In questo gioco metalinguistico non si salva dunque nessuno, né la retorica (al dunque filoamericana) dello Stone di "Platoon", né la sensibilità europeizzante e decadente del Coppola di "Apocalypse Now", nè il disfacimento morale del Cimino de "Il cacciatore" o, tantomeno, il sentimentalismo a buon mercato dello Spielberg di "Salvate il soldato Ryan". Proprio le tecniche registiche, lo stile se non il tocco di questi Autori vengono messe alla berlina in questo film, esasperando il linguaggio dei vari film: dal ralenty enfatico, alle pittoriche fiamme del napalm o dei bombardieri, passando per i primi piani dei protagonisti persi nei boschi o alla ricerca del proprio cuore di tenebra nella foresta vietnamita o cambogiana. Quasi che esasperando la forma di ogni opera si scopra una certa autoreferenzialità - tale da scatenare il riso, quando ci accorgiamo che una cosa seriosa non è forse seria, e sincera, fino in fondo!!! - di tutto il cinema a stelle e strisce (ma non solo).

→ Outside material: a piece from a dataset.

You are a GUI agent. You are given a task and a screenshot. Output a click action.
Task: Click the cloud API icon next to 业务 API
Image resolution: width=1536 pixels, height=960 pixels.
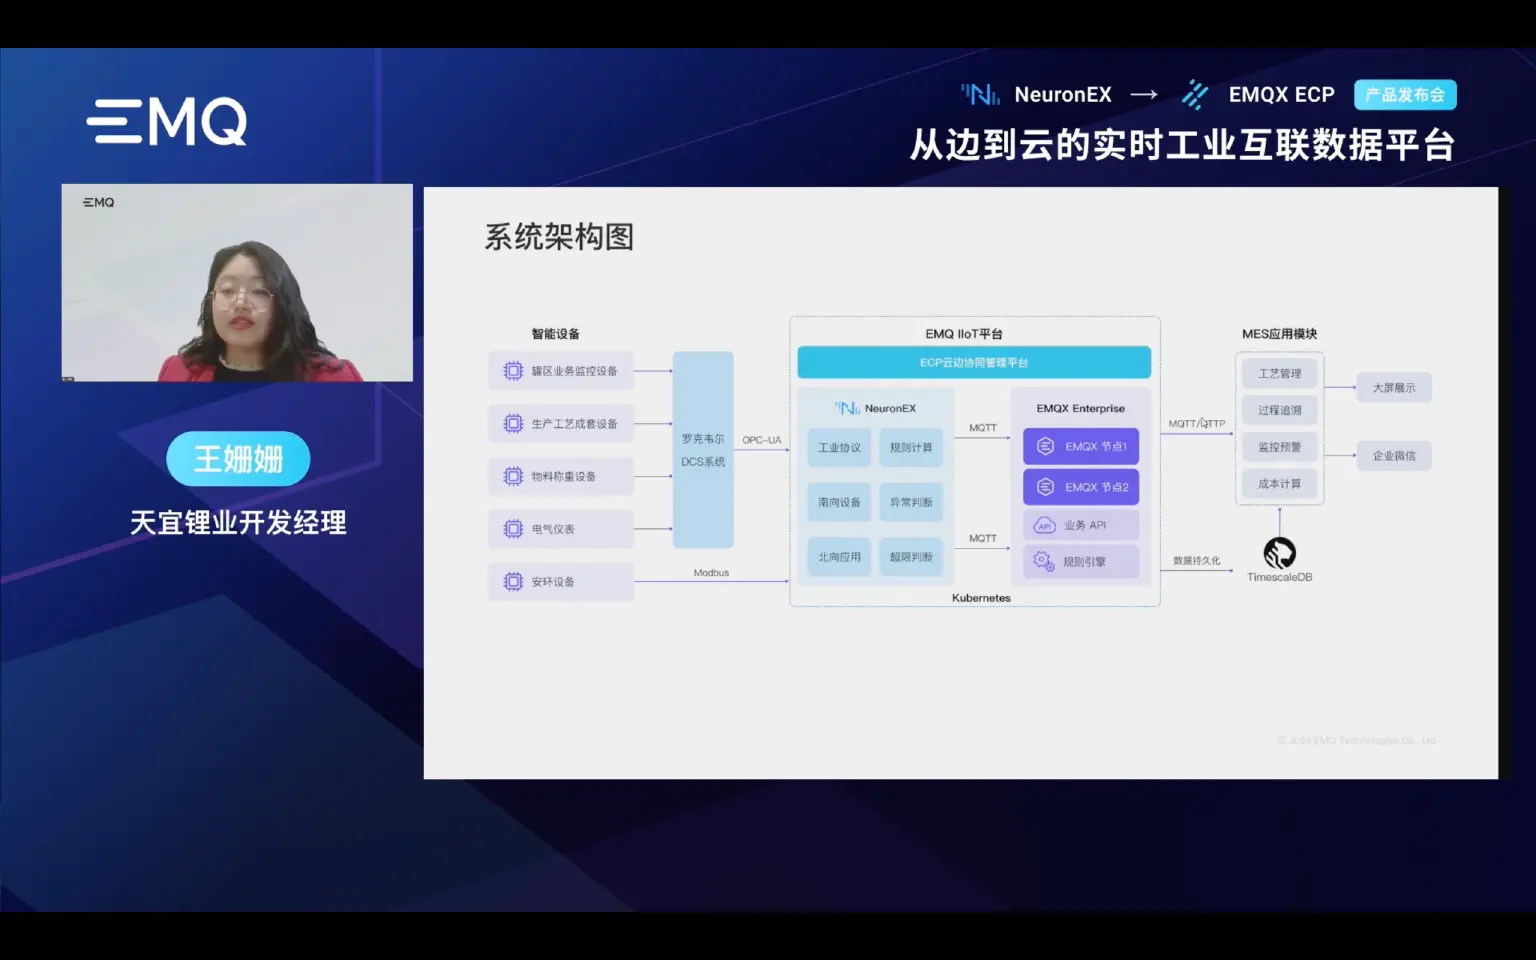coord(1041,524)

Il tutto viene rappresentato da una sarabanda di personaggi, gli attori e la troupe del film (compreso il responsabile degli effetti speciali che esordì in "A spasso con Daisy"), che a propria volta costituisce una serie di caratteri enfatizzati, in cui non è difficile cogliere l'archetipo dei veri divi di Hollywood e del relativo entourage: dal decadente protagonista di film d'azione (Stiller) che non è riuscito a riciclarsi né col cinema comico né con quello impegnato, al seguace delle tecniche da actor's studio (Downey jr.) che si immedesima in un uomo di colore fino ad assumerne pose e linguaggio anche fuori scena (micidiale il continuo intercalare "man"), passando per un divo dei film comici eroinomane (Black) poco adatto a girare in condizioni estreme - e soprattutto in astinenza. Attorno a loro si muovono un sacco di personaggi minori, appartenenti allo show biz, fra i quali spiccano soprattutto l'assistente/agente di uno degli attori (McConaughey in sostituzione dell'aspirante suicida Owen Wilson), diviso fra i sentimenti di amicizia ed affetto per il proprio assistito ed la cinica ricerca di danaro e fama, nonché lo spettacoloso produttore Lee Grossman, interpretato da un ottimo e travisato Tom Cruise.

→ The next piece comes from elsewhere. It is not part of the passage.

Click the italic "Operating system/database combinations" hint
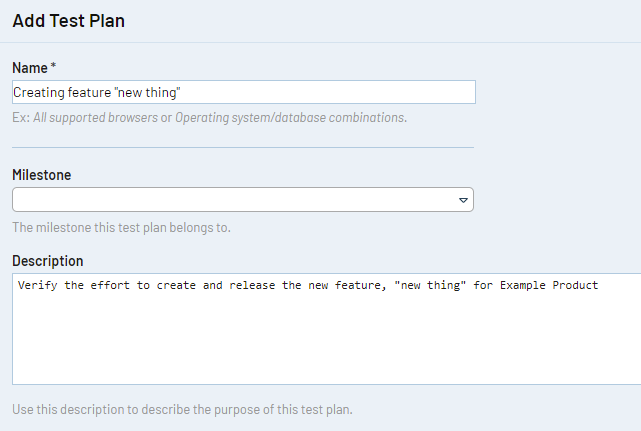 click(x=290, y=118)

Due cenni proprio a questi personaggi, che, apparentemente secondari, permettono di chiarire un'altra delle caratteristiche del film, ovvero il sottofondo malinconico della commedia, da non vedere questa volta in senso ironico ma quasi come una delle due facce della recitazione (come le maschere classiche, del resto): l'agente, pur sguazzando nella fatuità del mondo dello spettacolo, nasconde il dramma dell'handicap del figlio, probabilmente autistico, che, in un impeto di sincerità che quasi si perde nella miriade di battute del film, dice "di non aver scelto" ma che ama, come si noterà alla fine del film, nel corso di uno sperato quanto inatteso viaggio aereo; il produttore è al contempo di un cinismo e volgarità estremi (manderebbe a morire un attore in decadenza solo per lucrare sulla sua memoria e su un eventuale risarcimento), ma anche intimamente solo, ed il ballo trascinante su cui si conclude il film, all'insegna del lucro e del dollaro, non maschera la malinconia di fondo del personaggio (che manda l'assistente a vantarsi, per Hollywood, dell'eccellente successo di "Tropic Thunder", non cercando nemmeno più le soddisfazioni della carne, dell'alcool o del vizio in genere, limitandosi alla diet Coke).

Un film davvero ben riuscito dunque, in cui riso e dramma si intersecano con una certa leggerezza e piena padronanza tecnica, oltre che con eccellenti prove recitative. Se qualcuno adesso storcerà il naso, tra una decina d'anni sarà sicuramente un'opera di culto.

Non perdetevi, soprattutto, i trailer iniziali.